Scoprendo Jarno Widar (che ha vinto il Giro Next Gen)

Scoprendo Jarno Widar (che ha vinto il Giro Next Gen)

19/06/2024 0 Di Giovanni Battistuzzi

Nell’albo d’oro, parecchio glorioso, del Giro d’Italia Next Gen – il Giro d’Italia dilettanti, o Baby Giro o Giro Bio, che fu – non c’è vincitore più giovane di Jarno Widar. Il belga lo ha vinto a 18 anni,7 mesi e 3 giorni. Gradino più alto di un podio sul quale tutti i premiati non raggiungevano i vent’anni di età: lo spagnolo Pablo Torres, secondo, aveva 18 anni, 7 mesi e 6 giorni, l’altro spagnolo Pau Martí, terzo, addirittura 19 anni, 6 mesi e 23 giorni. 

Jarno Widar non ha dominato – anche perché negli ultimi due giorni non è stato benissimo –, non ha fatto il Juan Ayuso del 2021 o il Leo Hayter del 2022. Ha dimostrato però di avere una dote non comune, né alla sua età né nel ciclismo in generale: il totale autocontrollo di se stesso. Il belga pareva conoscere alla perfezione il suo corpo, quanto poteva andare e per quanto tempo, ossia quello che un tempo passava sotto il concetto di esperienza. 

Soprattutto nella terza tappa, quella che si concludeva al Pian della Mussa. Il belga si è esibito in una lunga serie di accelerazione capace prima di sgretolare il gruppo dei più forti, poi di fiaccare le resistenze dell’olandese Wouter Toussaint e del francese Mathys Rondel, infine di staccarli. Ha fatto tutto questo uno scatto dopo l’altro, assolutamente consapevole di quel che poteva fare e quando lo doveva fare. 
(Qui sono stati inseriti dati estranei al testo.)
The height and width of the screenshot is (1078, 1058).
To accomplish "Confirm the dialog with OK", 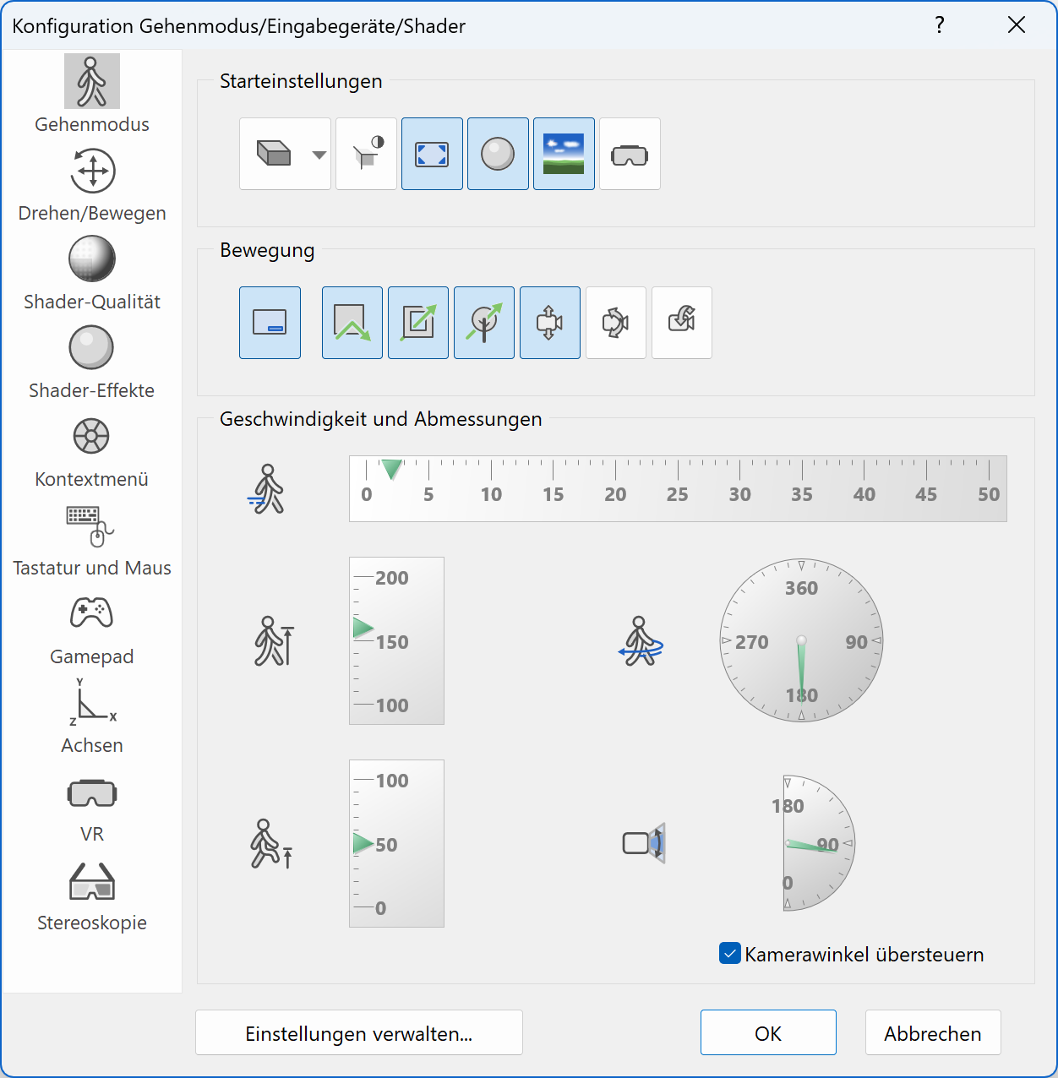I will 768,1033.
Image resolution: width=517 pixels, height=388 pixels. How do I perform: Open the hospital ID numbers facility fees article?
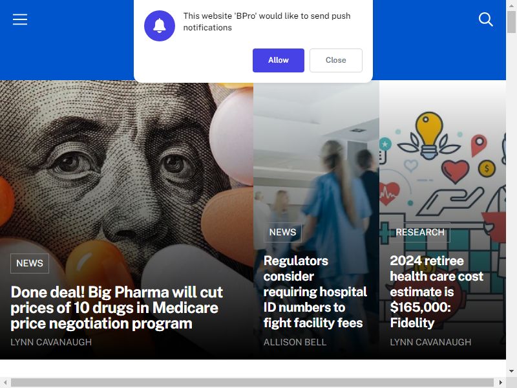pyautogui.click(x=315, y=292)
È piccolo e leggero, Jarno Widar: un metro e sessantasei per cinquantadue chili. Non è però uno scalatore alla colombiana. È altro. Ben più potente di quanto ci si possa attendere da un piccoletto, discreto pure a cronometro. Abile sia sugli strappi che sulle lunghe salite. 

Ha detto di lui l’allenatore della nazionale juniores belga, Serge Pauwels – che con Jarno Widar ha lavorato per 2 anni –, che “ci sono pochi corridori nel gruppo attuale che hanno la stazza di Widar e che sono anche molto esplosivi”. E non parlava solo del gruppo del Giro d’Italia Next Gen. 

A Sporza Kurt van de Wouwer, direttore sportivo della Lotto-Dstny, ha detto che Jarno Widar “ha un potenziale enorme”, di gambe e di testa. “Sa benissimo che è importante tenere i piedi per terra e continuare a lavorare, ha lo spirito giusto di chi prende le cose con tranquillità, senza voler forzare le tappe”. 

È ambizioso, caparbio, “ma a volte si innervosisce troppo quando le cose non vanno come lui pensava che dovessero andare e questo lo incupisce, lo rende fragile. Forse anche perché è un ragazzo introverso, nonostante sia capace di inserirsi bene nel gruppo e farsi voler bene. I suoi compagni lo apprezzano e faranno di tutto per lui”. 

È ambizioso, ma sa concedersi tempo. E tempo ci vorrà, soprattutto pazienza. Perché se le sue doti in salita sono evidenti, le ha fatte vedere a tutti anche al Giro d’Italia Next Gen, c’è qualcosa che preoccupa Kurt van de Wouwer: “C’è ancora molto lavoro da fare sul suo posizionamento nel gruppo. Il suo grande punto debole è la limatura, fatica, spesso i compagni lo devono riportare davanti. C’è ancora spazio per migliorare”.

La capacità di stare in gruppo è una dote necessaria, facilita la possibilità di esprimere il proprio talento. Raccontò Vicente Belda, ex direttore sportivo della Kelme, che “Roberto Heras era uno dei più grandi talenti del ciclismo spagnolo. Uno che in salita avrebbe potuto staccare chiunque, anche Lance Armstrong. C’era un problema le energie le finiva prima degli altri, in gruppo si perdeva, faticava il triplo di tutti, non era il suo forte. E quando arrivava l’ultima salita spesso era sfiancato da tutto questo avanti indietro in gruppo”. 

E in salita Jarno Widar va che è una meraviglia, soprattutto riesce a cambiare ritmo, scattare, come pochi. Dice Kurt van de Wouwer: “Il suo scatto è impressionante. È un attaccante che si trova a suo agio nelle lunghe salite più lunghe e ha buone doti di recupero”.